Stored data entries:
▼▼▼
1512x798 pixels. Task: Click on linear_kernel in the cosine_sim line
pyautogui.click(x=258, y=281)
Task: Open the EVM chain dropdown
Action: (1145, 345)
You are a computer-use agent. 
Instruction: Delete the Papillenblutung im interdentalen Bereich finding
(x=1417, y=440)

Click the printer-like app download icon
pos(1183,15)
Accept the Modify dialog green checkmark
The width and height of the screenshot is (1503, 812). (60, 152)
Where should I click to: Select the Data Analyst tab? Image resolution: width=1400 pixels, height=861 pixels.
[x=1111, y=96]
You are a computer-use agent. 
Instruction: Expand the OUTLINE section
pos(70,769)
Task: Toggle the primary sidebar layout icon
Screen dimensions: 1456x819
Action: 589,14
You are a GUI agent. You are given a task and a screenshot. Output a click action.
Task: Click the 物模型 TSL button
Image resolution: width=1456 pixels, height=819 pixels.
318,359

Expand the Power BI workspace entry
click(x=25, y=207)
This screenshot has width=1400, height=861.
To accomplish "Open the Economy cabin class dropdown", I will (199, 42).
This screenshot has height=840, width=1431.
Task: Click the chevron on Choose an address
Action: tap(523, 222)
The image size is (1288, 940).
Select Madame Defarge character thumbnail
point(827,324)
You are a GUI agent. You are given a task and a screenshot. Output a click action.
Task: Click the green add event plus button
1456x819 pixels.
▲▲▲
**What is expected**
Return each line of the data above verbatim.

**Task solution**
1512x798 pixels. Task: Click on linear_kernel in the cosine_sim line
pyautogui.click(x=258, y=281)
Task: Open the EVM chain dropdown
Action: (1145, 345)
You are a computer-use agent. 
Instruction: Delete the Papillenblutung im interdentalen Bereich finding
(x=1417, y=440)

Click the printer-like app download icon
pos(1183,15)
Accept the Modify dialog green checkmark
The width and height of the screenshot is (1503, 812). (60, 152)
Where should I click to: Select the Data Analyst tab? Image resolution: width=1400 pixels, height=861 pixels.
[x=1111, y=96]
You are a computer-use agent. 
Instruction: Expand the OUTLINE section
pos(70,769)
Task: Toggle the primary sidebar layout icon
Screen dimensions: 1456x819
Action: 589,14
You are a GUI agent. You are given a task and a screenshot. Output a click action.
Task: Click the 物模型 TSL button
Image resolution: width=1456 pixels, height=819 pixels.
318,359

Expand the Power BI workspace entry
click(x=25, y=207)
This screenshot has width=1400, height=861.
To accomplish "Open the Economy cabin class dropdown", I will (199, 42).
This screenshot has height=840, width=1431.
Task: Click the chevron on Choose an address
Action: tap(523, 222)
The image size is (1288, 940).
Select Madame Defarge character thumbnail
point(827,324)
You are a GUI agent. You are given a task and a screenshot. Output a click action.
Task: Click the green add event plus button
1456x819 pixels.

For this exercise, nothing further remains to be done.